What you need to do: Please edit the stretch of records from "Task: Tap the Android back navigation button" through "Action: pyautogui.click(x=329, y=163)" so that "logout" becomes "sign-out", and give back only those lines with nothing else changed. Leave the pictures out of your answer.
——————————
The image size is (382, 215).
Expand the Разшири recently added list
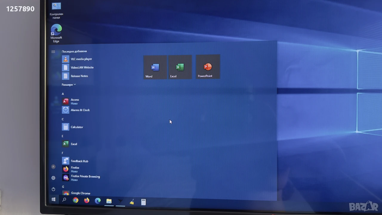coord(69,85)
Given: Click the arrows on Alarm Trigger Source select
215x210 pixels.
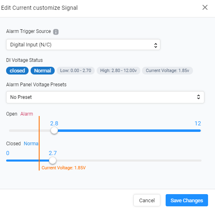Looking at the screenshot, I should (155, 45).
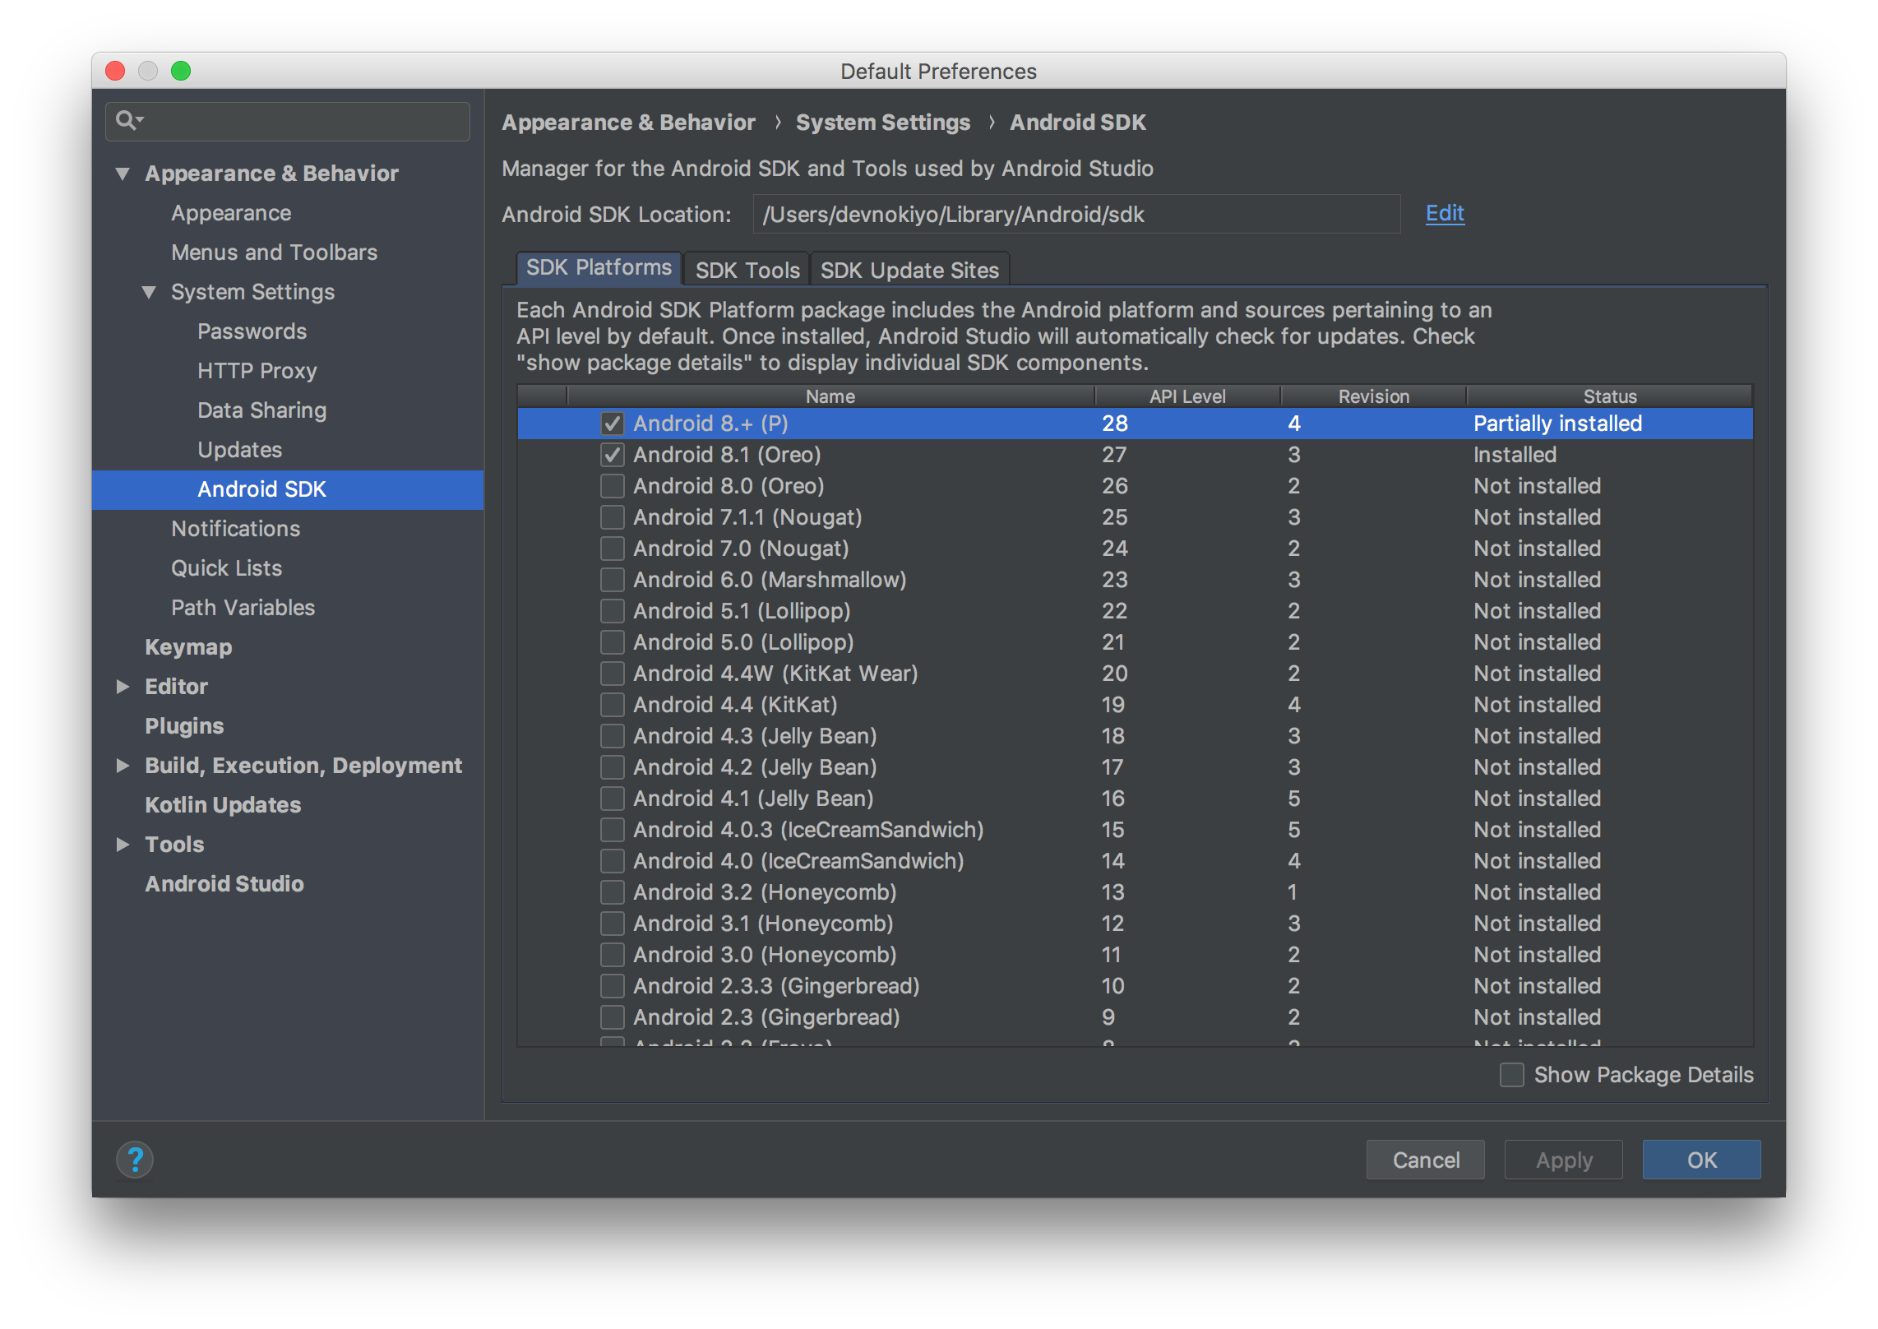Viewport: 1878px width, 1329px height.
Task: Click the red close window button
Action: (x=116, y=72)
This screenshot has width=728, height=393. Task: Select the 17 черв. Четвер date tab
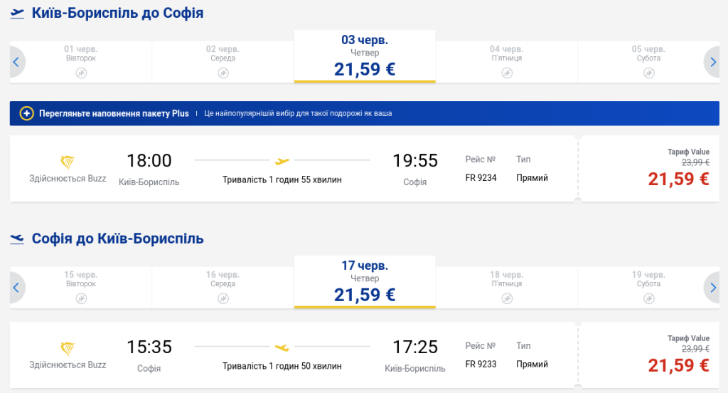pyautogui.click(x=365, y=282)
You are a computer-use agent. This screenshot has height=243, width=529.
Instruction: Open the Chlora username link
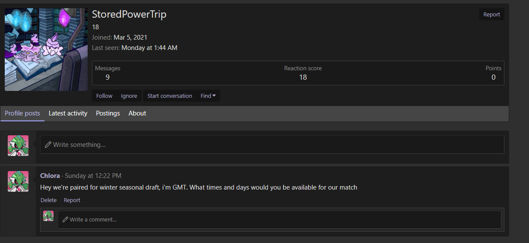tap(50, 176)
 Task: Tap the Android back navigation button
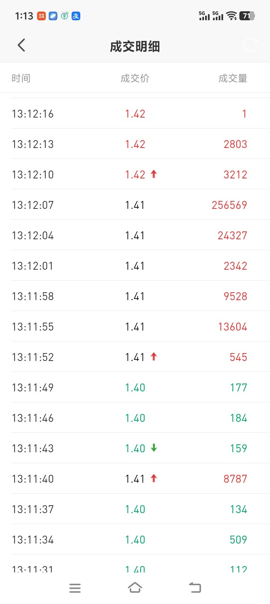coord(195,588)
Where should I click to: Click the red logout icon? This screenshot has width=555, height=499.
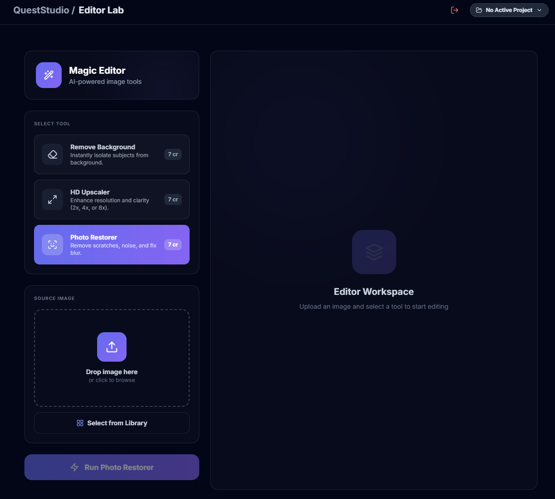tap(455, 10)
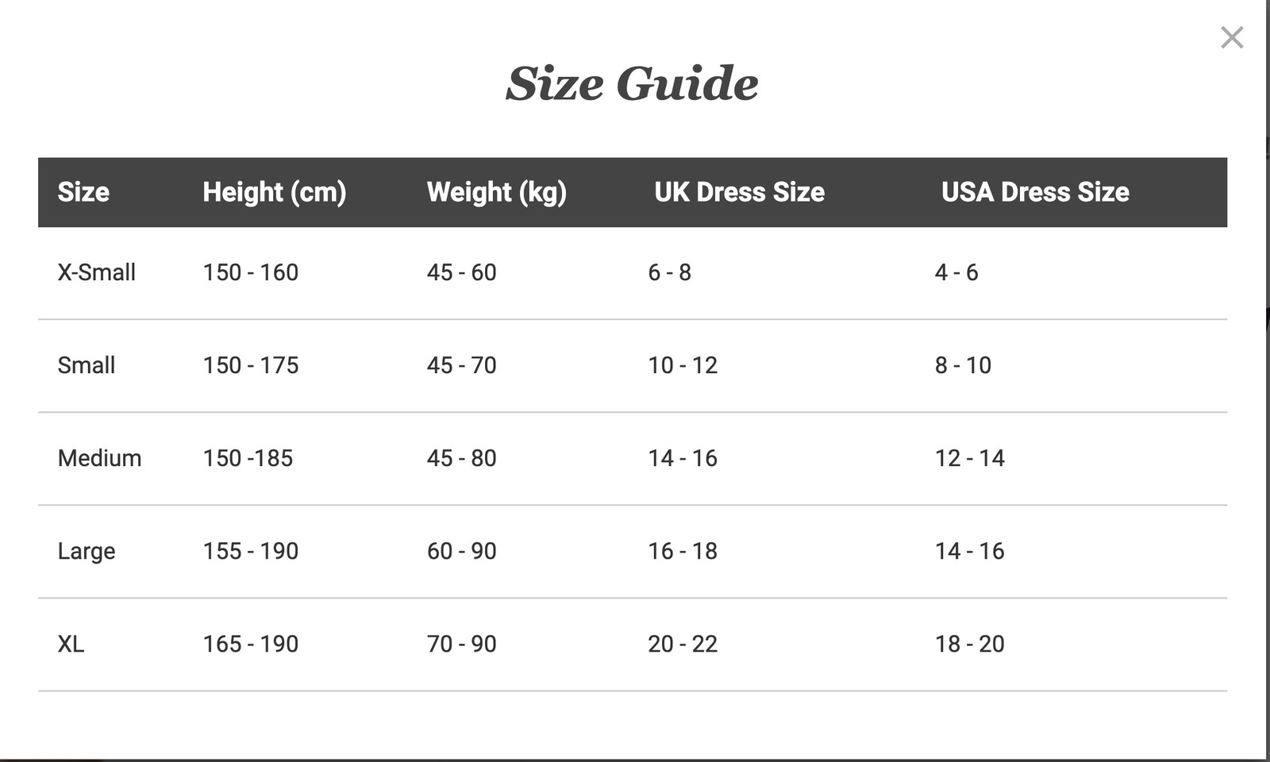
Task: Close the Size Guide popup
Action: coord(1232,37)
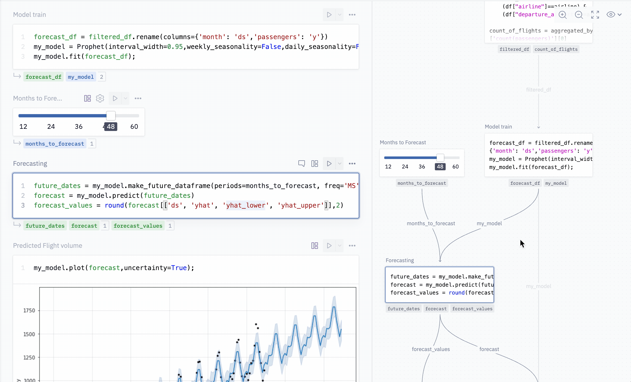This screenshot has height=382, width=631.
Task: Click the run cell icon in Forecasting
Action: pyautogui.click(x=329, y=163)
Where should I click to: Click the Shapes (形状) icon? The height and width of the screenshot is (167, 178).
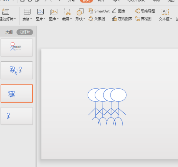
——————————
Correct output:
 Task: Tap the Android back navigation button
coord(195,588)
Where should I click to: Click the red sign-out icon? This screenshot has width=555, height=499.
tap(455, 10)
Task: Close the Size Guide popup
Action: coord(1232,37)
This screenshot has height=382, width=631.
Task: Click the run cell icon in Forecasting
Action: pyautogui.click(x=329, y=163)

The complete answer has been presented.